I'd noticed it before, but thought I was imagining things. The first
thought to cross my mind was that I'm not yet thirty-one and
already I'm having problems controlling my bowels. Turns out,
Bolivian toilet seats (if you're lucky enough to find one) are made
out of a kind of hard foam that resembles a softer version of one of
those safety rings you find on the side of ships. When pressure is
applied, they hiss.
***
So we left La Paz, after a two day stop over, for Sorata. Our
guide book describes Sorata as "Alpine". This is true, I suppose, if
the relevant Alpine village was experiencing it's ninth year of
drought and experiencing severe economic melt-down. Sorata itself is
a bit run down, but the surrounding countryside is beautiful and
peaceful and lies in the shadow of the snow capped peaks of Illampu
(6,362m) and Ancohuma (6,427m). Since the main square, which looks
like the starting point for the Incredible Journey with all it's
stray dogs, provides little more than three pizzerias and a dial up
internet cafe, Tam and I thought we'd do the famous 12km walk to the Gruta de San Pedro, a large cave with its own lake. After an hour or
so, we were welcomed at the cave's ticket booth to the beats of some
late eighties Eurotechno. Being the only tourists there, we waited
for a lady to open the ticket office. Normal procedure at national
parks and state controlled visitor sites is for the tourist to hand
over an entry fee, and the park attendant to provide a ticket. Not
so at Gruta de San Pedro. Here, we paid the 8 Bolivianos (about 1
USD) and watched in amazement for the next few minutes as Bolivia's
most diligent civil servant wrote out a tax invoice. I didn't have
the heart to tell her that (a) I didn't think Bolivian entertainment
expenses would pass as a deduction on my UK tax return, and (b) even
if I did claim the 60 pence, I doubt Gordon Brown would query it's
legitimacy. Nevertheless, for this small sum we were granted access
with a guide. In the cave, we were joined by two decent looking
Austrian girls - late 20's I reckon - who'd arrived a little after
us and completed entry formalities in under ten minutes. The cave
itself is well, pretty much like a cave, but the lake is an
impressive 400m long. After a walk around, the guide asked if we'd
like to swim. I was keen, but a bit apprehensive to go alone in the
dark. Who knows what lurks in a cave lake? The Austrians, also a bit
uneasy, thought we'd be better off in a group. So I stood behind Tam
and as discretely as I could, I changed into swimming trunks. It
seems I needn't have bothered. As I walked up to the water, I was
joined by two fine naked specimens. So that's Alpine! This
put me in an awkward position: should I say "ok, that's how it is,"
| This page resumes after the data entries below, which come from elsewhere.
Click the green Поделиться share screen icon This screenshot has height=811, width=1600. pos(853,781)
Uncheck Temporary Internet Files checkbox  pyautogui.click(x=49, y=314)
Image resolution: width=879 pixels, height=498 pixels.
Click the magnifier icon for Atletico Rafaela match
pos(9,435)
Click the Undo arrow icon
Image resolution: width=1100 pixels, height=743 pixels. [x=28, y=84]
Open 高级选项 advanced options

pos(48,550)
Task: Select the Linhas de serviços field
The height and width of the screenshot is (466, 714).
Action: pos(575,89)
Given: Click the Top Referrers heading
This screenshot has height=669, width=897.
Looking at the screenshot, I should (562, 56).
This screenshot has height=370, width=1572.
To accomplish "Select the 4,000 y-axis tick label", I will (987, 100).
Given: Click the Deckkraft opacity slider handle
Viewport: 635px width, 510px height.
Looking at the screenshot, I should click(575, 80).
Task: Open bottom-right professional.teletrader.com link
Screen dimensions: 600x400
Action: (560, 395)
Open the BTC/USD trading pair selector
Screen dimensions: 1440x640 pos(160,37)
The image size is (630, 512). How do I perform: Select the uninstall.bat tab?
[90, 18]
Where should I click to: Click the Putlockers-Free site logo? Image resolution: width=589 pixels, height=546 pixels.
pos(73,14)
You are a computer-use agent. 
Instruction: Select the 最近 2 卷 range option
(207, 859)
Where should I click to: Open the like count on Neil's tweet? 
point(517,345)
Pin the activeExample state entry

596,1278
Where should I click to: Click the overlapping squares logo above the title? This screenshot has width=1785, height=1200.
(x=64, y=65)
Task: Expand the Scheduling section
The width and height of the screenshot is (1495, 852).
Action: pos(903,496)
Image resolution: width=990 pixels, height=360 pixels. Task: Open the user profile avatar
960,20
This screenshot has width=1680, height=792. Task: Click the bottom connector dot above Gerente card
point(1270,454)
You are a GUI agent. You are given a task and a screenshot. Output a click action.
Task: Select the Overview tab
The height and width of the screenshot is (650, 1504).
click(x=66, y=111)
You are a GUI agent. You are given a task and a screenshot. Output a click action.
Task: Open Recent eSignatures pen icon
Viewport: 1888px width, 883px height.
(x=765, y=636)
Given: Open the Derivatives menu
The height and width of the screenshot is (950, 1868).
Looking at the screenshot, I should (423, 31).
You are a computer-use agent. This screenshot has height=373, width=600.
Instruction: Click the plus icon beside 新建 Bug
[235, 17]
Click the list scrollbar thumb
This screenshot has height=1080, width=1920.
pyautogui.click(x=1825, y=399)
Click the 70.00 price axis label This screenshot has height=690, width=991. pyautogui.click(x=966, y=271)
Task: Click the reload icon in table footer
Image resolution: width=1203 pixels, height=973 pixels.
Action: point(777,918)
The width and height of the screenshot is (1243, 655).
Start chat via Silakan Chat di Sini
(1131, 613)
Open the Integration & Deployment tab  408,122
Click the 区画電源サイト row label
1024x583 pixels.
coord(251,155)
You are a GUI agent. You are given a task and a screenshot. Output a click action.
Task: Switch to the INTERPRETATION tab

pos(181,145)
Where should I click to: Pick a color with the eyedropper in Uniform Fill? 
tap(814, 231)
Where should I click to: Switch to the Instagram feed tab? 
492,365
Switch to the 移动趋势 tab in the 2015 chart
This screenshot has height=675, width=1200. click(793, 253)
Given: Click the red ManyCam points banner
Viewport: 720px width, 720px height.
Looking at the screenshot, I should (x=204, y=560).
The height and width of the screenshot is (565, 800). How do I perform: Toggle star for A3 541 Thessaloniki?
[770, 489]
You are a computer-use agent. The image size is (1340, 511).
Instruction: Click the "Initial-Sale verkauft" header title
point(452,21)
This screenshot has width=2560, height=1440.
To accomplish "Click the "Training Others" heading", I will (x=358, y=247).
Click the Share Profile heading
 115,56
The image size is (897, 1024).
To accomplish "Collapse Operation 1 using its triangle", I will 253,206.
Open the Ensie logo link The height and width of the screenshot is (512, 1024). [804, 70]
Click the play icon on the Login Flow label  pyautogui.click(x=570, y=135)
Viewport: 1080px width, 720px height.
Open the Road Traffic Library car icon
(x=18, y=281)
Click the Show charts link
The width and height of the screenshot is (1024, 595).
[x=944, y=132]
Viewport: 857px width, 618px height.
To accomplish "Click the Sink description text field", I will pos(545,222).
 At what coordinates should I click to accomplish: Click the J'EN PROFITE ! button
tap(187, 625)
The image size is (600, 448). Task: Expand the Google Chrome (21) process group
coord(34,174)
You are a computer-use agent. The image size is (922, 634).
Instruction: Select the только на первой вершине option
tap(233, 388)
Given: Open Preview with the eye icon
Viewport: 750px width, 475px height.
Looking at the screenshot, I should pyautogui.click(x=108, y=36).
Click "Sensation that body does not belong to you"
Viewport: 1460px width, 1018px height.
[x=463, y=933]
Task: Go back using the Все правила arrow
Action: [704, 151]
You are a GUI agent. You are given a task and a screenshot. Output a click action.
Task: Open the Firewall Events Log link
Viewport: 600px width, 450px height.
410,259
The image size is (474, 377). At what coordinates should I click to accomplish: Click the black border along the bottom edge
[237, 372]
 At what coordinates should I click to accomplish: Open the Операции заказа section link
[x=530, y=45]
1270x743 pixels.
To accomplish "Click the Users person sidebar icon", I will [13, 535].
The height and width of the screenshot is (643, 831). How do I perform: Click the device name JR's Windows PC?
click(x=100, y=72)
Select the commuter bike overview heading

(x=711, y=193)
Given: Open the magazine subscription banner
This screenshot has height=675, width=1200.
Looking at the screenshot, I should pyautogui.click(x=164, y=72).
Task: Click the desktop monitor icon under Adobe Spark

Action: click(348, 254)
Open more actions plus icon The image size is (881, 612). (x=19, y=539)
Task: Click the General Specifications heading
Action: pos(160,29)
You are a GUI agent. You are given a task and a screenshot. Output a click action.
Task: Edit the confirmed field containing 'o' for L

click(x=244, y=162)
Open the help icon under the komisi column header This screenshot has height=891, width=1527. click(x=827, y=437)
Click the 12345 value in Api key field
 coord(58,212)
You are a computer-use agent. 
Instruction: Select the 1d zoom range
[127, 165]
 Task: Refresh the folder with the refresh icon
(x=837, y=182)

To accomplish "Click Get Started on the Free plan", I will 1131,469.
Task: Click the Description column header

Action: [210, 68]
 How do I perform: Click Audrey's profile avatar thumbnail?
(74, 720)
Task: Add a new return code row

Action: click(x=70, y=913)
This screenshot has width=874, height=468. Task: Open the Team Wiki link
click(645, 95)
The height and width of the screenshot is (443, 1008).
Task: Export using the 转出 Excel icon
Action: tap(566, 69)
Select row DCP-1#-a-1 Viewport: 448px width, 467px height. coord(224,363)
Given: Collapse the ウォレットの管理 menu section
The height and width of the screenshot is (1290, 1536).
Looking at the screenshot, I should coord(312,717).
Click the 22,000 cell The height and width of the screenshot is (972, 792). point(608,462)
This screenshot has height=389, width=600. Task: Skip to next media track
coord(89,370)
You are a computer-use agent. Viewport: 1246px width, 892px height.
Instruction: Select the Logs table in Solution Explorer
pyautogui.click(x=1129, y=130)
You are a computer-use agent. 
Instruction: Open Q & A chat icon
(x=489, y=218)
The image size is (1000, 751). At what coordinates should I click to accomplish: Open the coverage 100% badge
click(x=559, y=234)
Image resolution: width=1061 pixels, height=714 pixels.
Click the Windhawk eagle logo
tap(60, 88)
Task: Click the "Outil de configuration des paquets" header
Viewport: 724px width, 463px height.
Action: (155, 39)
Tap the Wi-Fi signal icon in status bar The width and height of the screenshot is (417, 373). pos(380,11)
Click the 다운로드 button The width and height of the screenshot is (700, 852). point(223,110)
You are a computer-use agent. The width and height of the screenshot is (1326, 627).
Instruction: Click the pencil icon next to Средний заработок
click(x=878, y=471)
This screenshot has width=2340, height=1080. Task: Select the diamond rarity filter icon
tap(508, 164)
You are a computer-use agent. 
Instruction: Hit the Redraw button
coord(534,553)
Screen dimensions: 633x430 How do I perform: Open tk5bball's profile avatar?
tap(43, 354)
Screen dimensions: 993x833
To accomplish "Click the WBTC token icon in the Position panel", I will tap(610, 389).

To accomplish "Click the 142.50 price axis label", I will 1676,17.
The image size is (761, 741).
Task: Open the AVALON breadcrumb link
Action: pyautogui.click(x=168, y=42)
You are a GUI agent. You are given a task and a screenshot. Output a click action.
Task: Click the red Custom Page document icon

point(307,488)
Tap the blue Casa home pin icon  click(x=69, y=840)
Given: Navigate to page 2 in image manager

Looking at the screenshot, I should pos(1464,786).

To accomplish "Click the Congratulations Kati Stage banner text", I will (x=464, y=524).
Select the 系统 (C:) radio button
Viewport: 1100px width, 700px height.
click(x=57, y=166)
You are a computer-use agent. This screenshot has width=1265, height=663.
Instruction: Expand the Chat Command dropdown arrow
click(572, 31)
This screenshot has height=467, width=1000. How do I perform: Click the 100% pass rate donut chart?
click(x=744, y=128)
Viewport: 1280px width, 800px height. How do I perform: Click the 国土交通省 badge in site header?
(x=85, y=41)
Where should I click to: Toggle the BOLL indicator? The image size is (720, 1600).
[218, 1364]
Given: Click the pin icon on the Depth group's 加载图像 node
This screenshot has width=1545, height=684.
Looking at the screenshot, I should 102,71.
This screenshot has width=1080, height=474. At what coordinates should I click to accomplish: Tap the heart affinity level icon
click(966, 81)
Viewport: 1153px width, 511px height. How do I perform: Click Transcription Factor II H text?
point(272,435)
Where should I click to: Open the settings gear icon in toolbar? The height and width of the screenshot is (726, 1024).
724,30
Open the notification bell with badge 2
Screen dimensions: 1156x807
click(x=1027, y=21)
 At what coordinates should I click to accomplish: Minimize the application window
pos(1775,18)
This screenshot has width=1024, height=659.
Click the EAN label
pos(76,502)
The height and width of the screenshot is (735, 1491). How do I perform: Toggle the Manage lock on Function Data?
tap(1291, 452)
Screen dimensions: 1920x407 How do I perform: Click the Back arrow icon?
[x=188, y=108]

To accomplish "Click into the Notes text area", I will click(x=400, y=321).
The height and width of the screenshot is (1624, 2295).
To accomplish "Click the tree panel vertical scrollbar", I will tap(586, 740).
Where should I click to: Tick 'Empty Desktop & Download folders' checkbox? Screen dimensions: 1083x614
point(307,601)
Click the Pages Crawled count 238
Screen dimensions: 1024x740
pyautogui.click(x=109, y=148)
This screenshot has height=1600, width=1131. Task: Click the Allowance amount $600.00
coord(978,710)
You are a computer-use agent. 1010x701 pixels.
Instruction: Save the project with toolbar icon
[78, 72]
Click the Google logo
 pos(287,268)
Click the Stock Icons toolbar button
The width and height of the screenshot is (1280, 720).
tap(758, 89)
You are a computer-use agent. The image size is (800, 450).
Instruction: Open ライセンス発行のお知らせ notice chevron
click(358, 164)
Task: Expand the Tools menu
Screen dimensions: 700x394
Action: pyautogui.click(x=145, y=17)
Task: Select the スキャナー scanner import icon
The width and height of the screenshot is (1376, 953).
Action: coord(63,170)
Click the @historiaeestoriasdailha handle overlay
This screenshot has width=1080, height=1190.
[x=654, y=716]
strip off and look like a pervert, or should I act like nothing's
unusual, keep my trunks on and spend the rest of the afternoon
feeling like a prude? For the first time in a long time, I went the
prudish route.
So there we were: me, splashing around in my shorts, and two bare
bums climbing the far wall of the cave. As if that wasn't weird
enough, one of them asks Tam - who didn't fancy the water - if she'd
mind taking a photo. Next thing I know, I'm in a lake, in a cave,
with two nude girls posing for a photo taken by my wife. You
couldn't make this up.
When it rains, it pours. After our photo-shoot, three well
dressed middle-aged Bolivian men entered. I'm still trying to get my
head around who visits a cave, four hours from the nearest office,
in a suit on a Friday afternoon, but apparently people do. Catching
sight of the newcomers, the Austrians start to panic and making a
snap decision between swimming for the shore and grabbing a towel to
cover themselves or swimming out to deeper, darker waters, they head
out to the bats. I'm unsure as to whether I should be insulted or
flattered that they were prepared to show me their wares but not the
Bolivians. Tam reckons they felt safe with me because she was there.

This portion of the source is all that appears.